Apenas falei de indícios, mas entremos agora no centro da identificação. Qual o mecanismo pelo qual ela se manifesta? Pelo mútuo reconhecimento. Um filho não se pergunta a todo o momento se o pai copulou com a sua mãe. Reconhece o pai como pai e este reconhece o outro como filho. Um português reconhece um português, um brasileiro um brasileiro. Que os turcos queiram ser europeus só demonstra que não se reconhecem como tal. Que os europeus não os reconheçam e nunca os tenham reconhecido como europeus, é a prova cabal desse facto.

Assentemos um pouco ideias porque adivinho um piscar de olho do leitor. É verdade, mas o facto de os europeus não reconhecerem os turcos como europeus não demonstra antes que os europeus são racistas?

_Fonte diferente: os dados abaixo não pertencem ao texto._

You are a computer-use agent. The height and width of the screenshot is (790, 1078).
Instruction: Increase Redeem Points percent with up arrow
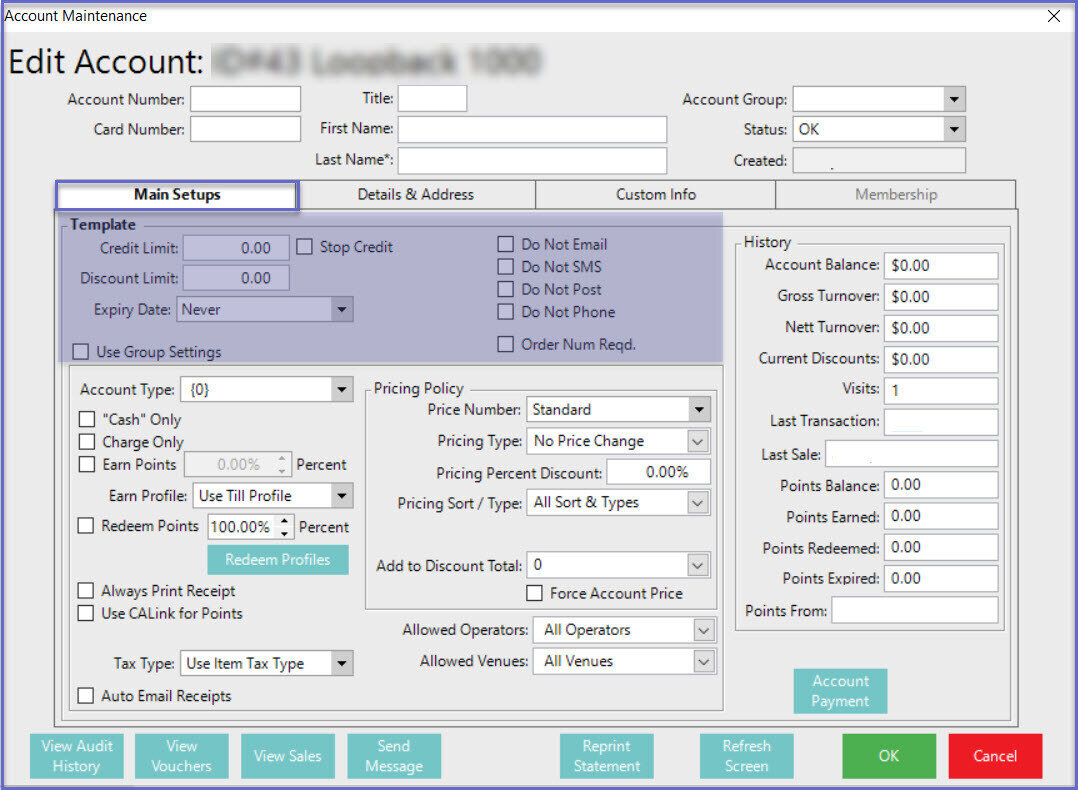[x=285, y=521]
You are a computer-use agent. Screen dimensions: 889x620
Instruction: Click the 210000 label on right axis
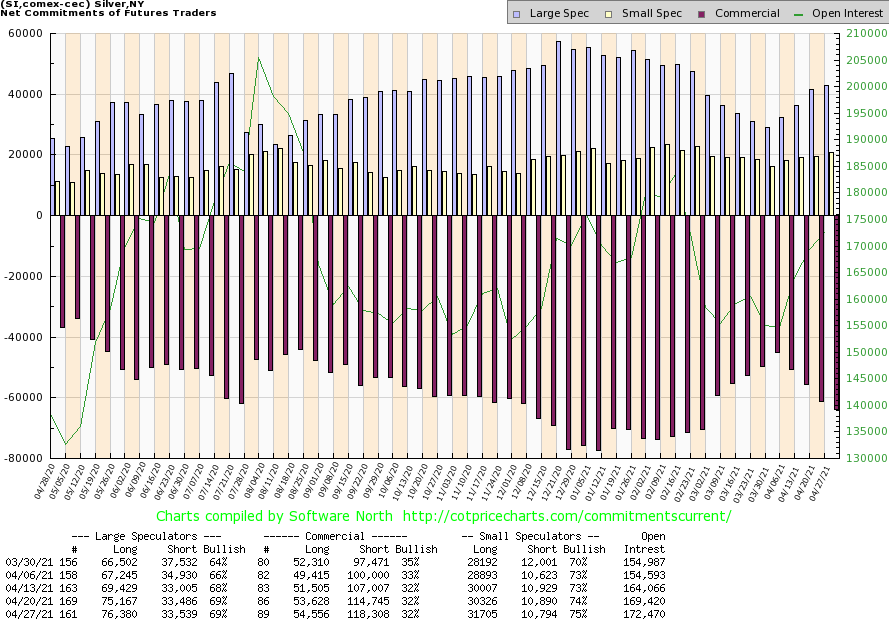point(862,34)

Pois muito bem, se assim for o brasileiro que reconhecer alguém como português é racista, um egípcio que reconhece um europeu é racista, um chinês que reconhece um angolano é racista. E chamar os europeus de racistas, se os turcos fossem europeus, não seria também chamar de racistas os turcos quando se consideram europeus? Ou será que são os únicos europeus que não são racistas?

Não reconhecer alguém como seu porque não participou de instituições de identificação como o casamento, dos mesmos movimentos culturais, dos mesmos sentimentos comuns, das mesmas ideias e bens culturais, das mesmas fontes, que não tenha contribuído com a sua autoria para a nossa cultura, que tenha ciclos políticos totalmente opostos, ciclos de vida bem diferentes... Não reconhecer é neste caso acto de racismo?

Admitamos. Temos mesmo que admitir, tendo em conta tanto desprovido que o diz. Seja. Mas temos de os perdoar. São os mesmos que andam nas ruas a chamar de Mãe à primeira patega que lhes aparece à frente, de filho ao candeeiro que encontram ao virar da esquina, de amigo ao caixote de lixo público, de igual ao pessegueiro a que atiram dardos. Mas eu que comecei com a lógica tenho de terminar por aqui. É que desembocámos na psiquiatria. E dessa matéria outros tratarão melhor que eu. Mesmo que não curem.